# START OF DATA TO USE

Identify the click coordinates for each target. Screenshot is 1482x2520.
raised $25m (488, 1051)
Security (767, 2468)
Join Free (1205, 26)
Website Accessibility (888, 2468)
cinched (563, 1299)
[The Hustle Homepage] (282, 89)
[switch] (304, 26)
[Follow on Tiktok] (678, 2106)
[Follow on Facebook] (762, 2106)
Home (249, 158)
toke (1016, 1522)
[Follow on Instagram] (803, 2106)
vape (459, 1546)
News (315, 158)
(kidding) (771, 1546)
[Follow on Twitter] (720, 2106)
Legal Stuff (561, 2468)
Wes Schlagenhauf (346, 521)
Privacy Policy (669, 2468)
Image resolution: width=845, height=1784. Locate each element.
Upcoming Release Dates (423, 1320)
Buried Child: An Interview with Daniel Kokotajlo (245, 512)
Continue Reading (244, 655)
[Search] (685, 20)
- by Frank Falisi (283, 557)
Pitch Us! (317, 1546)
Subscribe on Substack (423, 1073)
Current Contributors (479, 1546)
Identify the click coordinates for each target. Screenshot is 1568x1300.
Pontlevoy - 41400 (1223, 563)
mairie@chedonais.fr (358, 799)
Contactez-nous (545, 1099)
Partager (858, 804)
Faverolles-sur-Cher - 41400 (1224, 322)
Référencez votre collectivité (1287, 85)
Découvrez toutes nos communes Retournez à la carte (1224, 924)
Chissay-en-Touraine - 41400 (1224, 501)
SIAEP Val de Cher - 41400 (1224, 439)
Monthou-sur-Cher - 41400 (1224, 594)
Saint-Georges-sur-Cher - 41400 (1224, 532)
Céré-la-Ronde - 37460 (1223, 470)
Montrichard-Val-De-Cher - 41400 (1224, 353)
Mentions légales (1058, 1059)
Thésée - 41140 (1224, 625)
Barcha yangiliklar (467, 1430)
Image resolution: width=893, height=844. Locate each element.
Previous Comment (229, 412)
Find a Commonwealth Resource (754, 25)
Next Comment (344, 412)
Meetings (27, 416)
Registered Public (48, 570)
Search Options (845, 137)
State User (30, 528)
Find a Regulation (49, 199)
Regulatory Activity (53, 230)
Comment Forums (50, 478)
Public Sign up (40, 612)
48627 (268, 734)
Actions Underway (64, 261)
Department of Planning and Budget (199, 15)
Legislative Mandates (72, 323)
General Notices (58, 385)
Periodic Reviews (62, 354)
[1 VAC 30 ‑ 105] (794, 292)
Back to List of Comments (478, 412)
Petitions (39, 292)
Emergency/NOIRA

# END OF DATA TO USE

WHAT THIS TASK INVOLVES: Copy out all of the items above line by line, keeping every character unchanged.

ANSWER BELOW:
Identify the click coordinates for each target. Screenshot is 1482x2520.
raised $25m (488, 1051)
Security (767, 2468)
Join Free (1205, 26)
Website Accessibility (888, 2468)
cinched (563, 1299)
[The Hustle Homepage] (282, 89)
[switch] (304, 26)
[Follow on Tiktok] (678, 2106)
[Follow on Facebook] (762, 2106)
Home (249, 158)
toke (1016, 1522)
[Follow on Instagram] (803, 2106)
vape (459, 1546)
News (315, 158)
(kidding) (771, 1546)
[Follow on Twitter] (720, 2106)
Legal Stuff (561, 2468)
Wes Schlagenhauf (346, 521)
Privacy Policy (669, 2468)
Image resolution: width=845, height=1784. Locate each element.
Upcoming Release Dates (423, 1320)
Buried Child: An Interview with Daniel Kokotajlo (245, 512)
Continue Reading (244, 655)
[Search] (685, 20)
- by Frank Falisi (283, 557)
Pitch Us! (317, 1546)
Subscribe on Substack (423, 1073)
Current Contributors (479, 1546)
Identify the click coordinates for each target. Screenshot is 1568x1300.
Pontlevoy - 41400 (1223, 563)
mairie@chedonais.fr (358, 799)
Contactez-nous (545, 1099)
Partager (858, 804)
Faverolles-sur-Cher - 41400 (1224, 322)
Référencez votre collectivité (1287, 85)
Découvrez toutes nos communes Retournez à la carte (1224, 924)
Chissay-en-Touraine - 41400 (1224, 501)
SIAEP Val de Cher - 41400 (1224, 439)
Monthou-sur-Cher - 41400 (1224, 594)
Saint-Georges-sur-Cher - 41400 (1224, 532)
Céré-la-Ronde - 37460 (1223, 470)
Montrichard-Val-De-Cher - 41400 (1224, 353)
Mentions légales (1058, 1059)
Thésée - 41140 (1224, 625)
Barcha yangiliklar (467, 1430)
Image resolution: width=893, height=844. Locate each element.
Previous Comment (229, 412)
Find a Commonwealth Resource (754, 25)
Next Comment (344, 412)
Meetings (27, 416)
Registered Public (48, 570)
Search Options (845, 137)
State User (30, 528)
Find a Regulation (49, 199)
Regulatory Activity (53, 230)
Comment Forums (50, 478)
Public Sign up (40, 612)
48627 (268, 734)
Actions Underway (64, 261)
Department of Planning and Budget (199, 15)
Legislative Mandates (72, 323)
General Notices (58, 385)
Periodic Reviews (62, 354)
[1 VAC 30 ‑ 105] (794, 292)
Back to List of Comments (478, 412)
Petitions (39, 292)
Emergency/NOIRA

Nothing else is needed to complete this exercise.